▶ **Problem**
Every line from the one with "You are a GUI" to the final line of the records should be printed exactly as it is, with pictures left out.

━━ Material provided ━━

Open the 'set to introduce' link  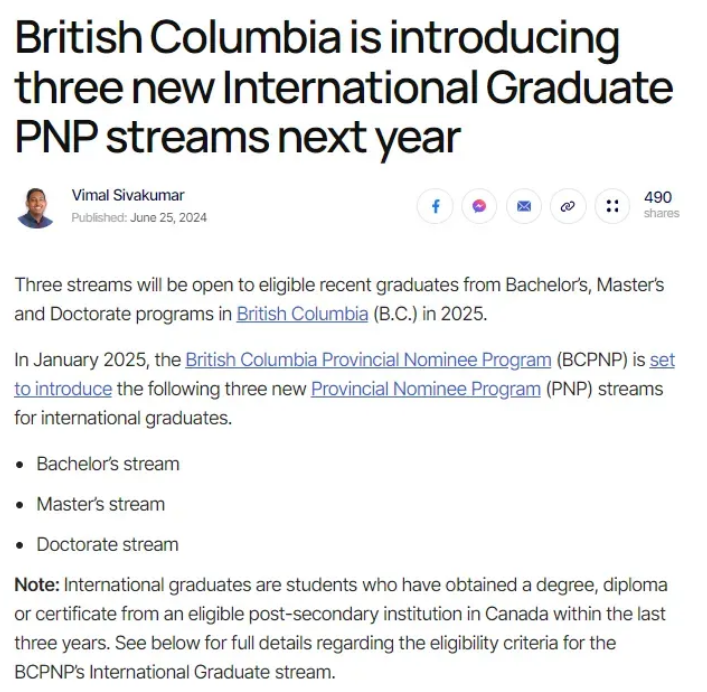[x=662, y=360]
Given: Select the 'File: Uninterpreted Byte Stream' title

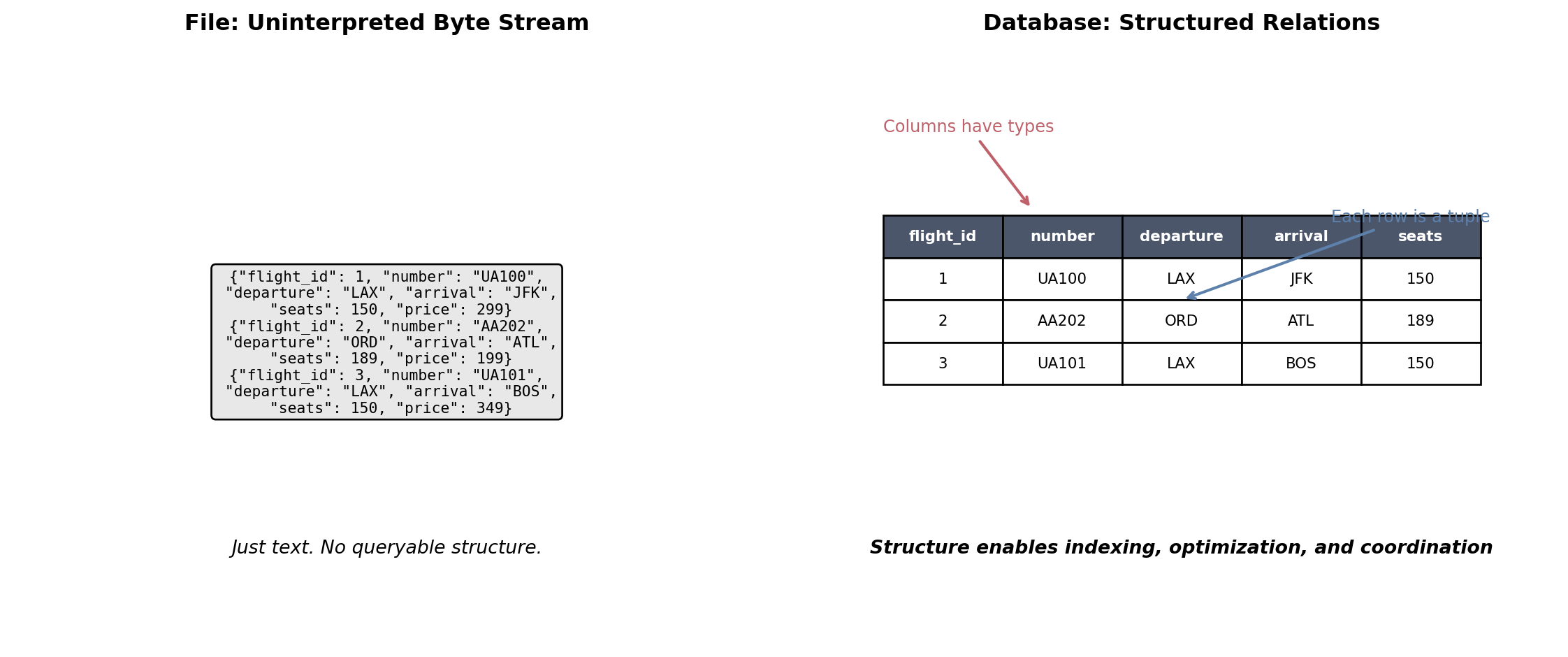Looking at the screenshot, I should tap(386, 24).
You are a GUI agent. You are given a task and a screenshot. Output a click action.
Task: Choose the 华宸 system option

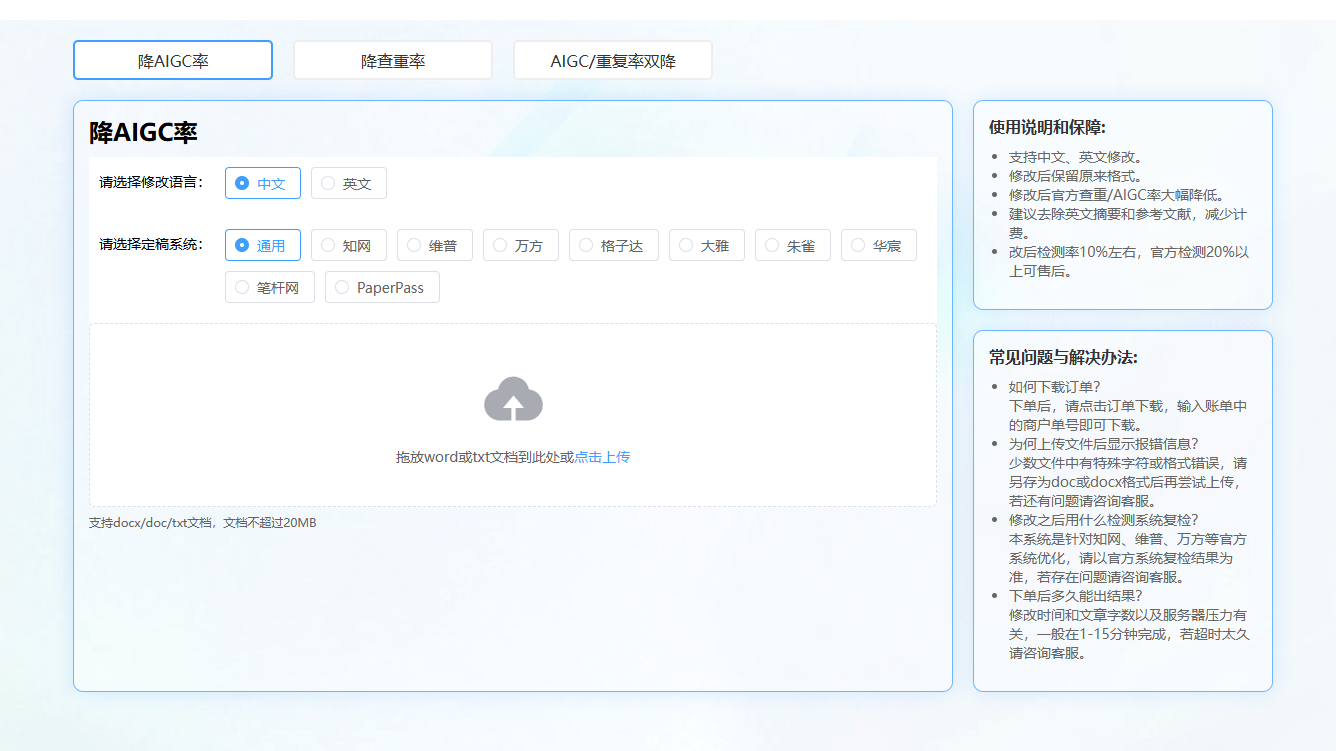click(x=878, y=245)
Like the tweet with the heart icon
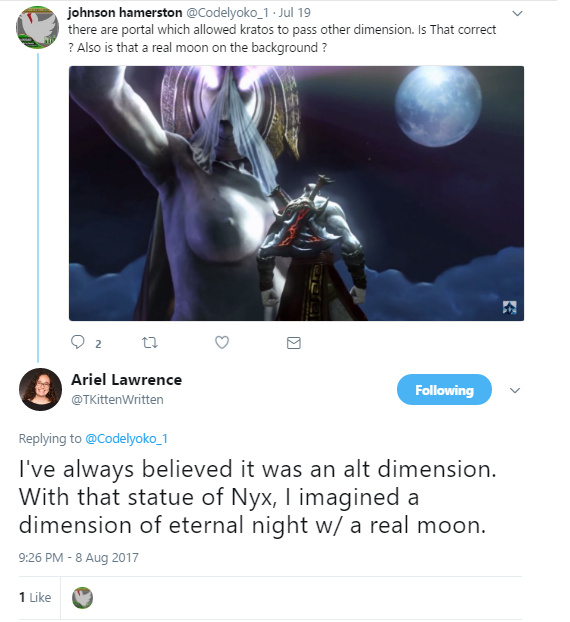 tap(222, 342)
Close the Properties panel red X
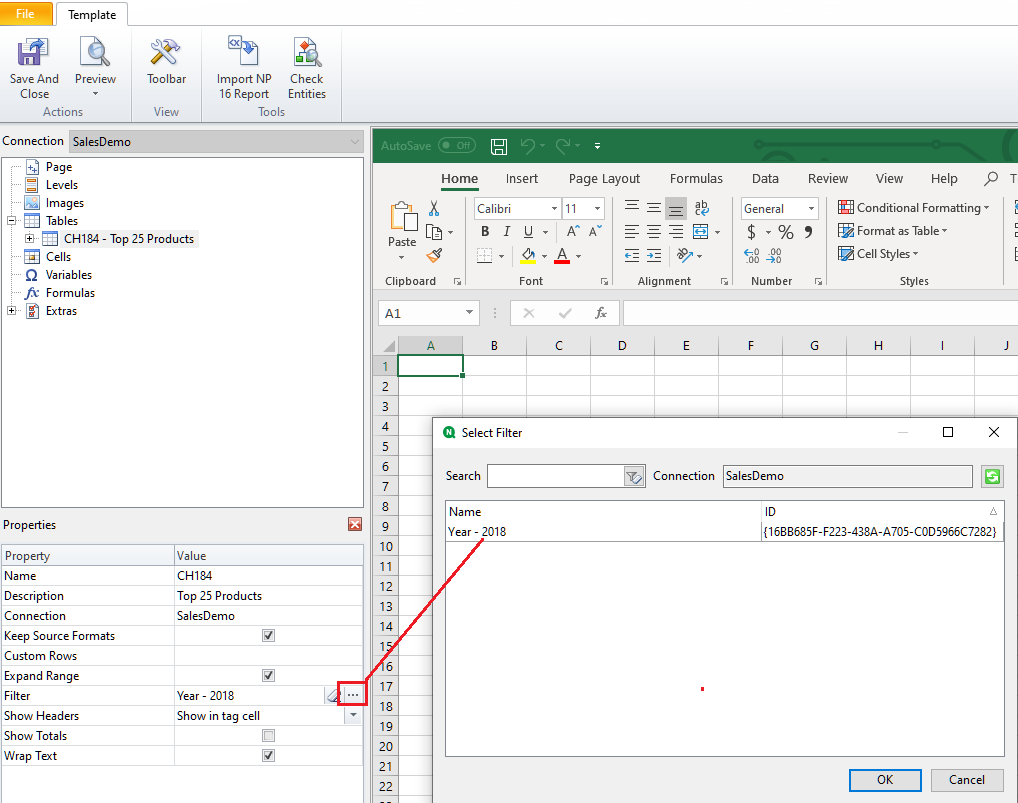Viewport: 1018px width, 803px height. point(355,525)
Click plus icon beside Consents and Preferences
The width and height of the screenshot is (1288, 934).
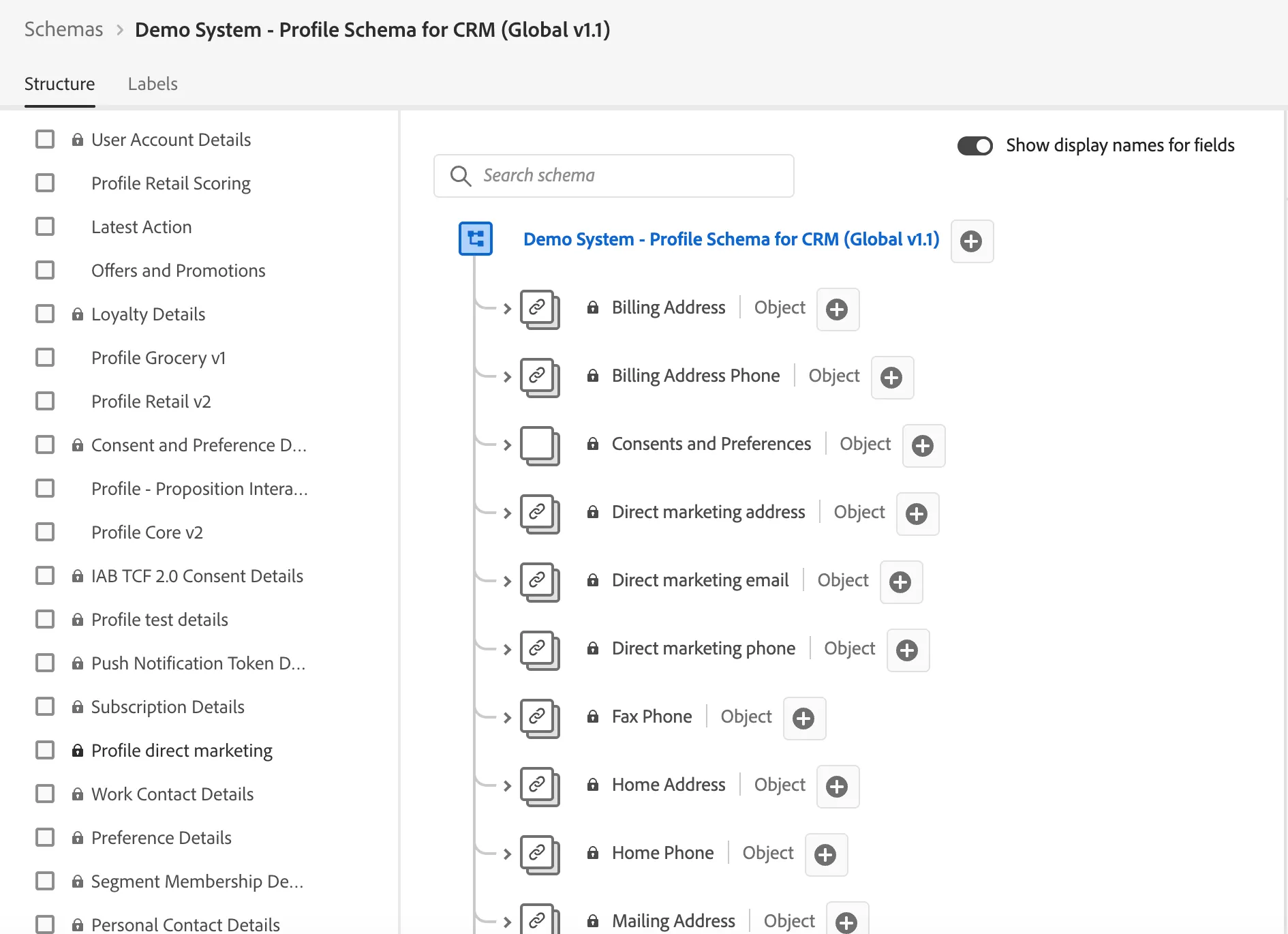pyautogui.click(x=923, y=445)
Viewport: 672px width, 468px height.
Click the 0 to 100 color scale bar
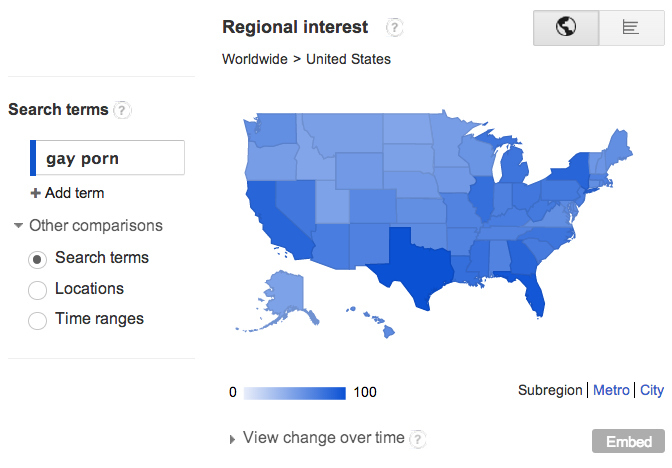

━━━

▶ **Output below**
You are a GUI agent. You are given a task and a screenshot. Output a click action.
Task: Choose the 华宸 system option

click(x=878, y=245)
Like the tweet with the heart icon
 tap(222, 342)
Close the Properties panel red X
Viewport: 1018px width, 803px height. point(355,525)
Click plus icon beside Consents and Preferences
The width and height of the screenshot is (1288, 934).
pyautogui.click(x=923, y=445)
Viewport: 672px width, 468px height.
Click the 0 to 100 color scale bar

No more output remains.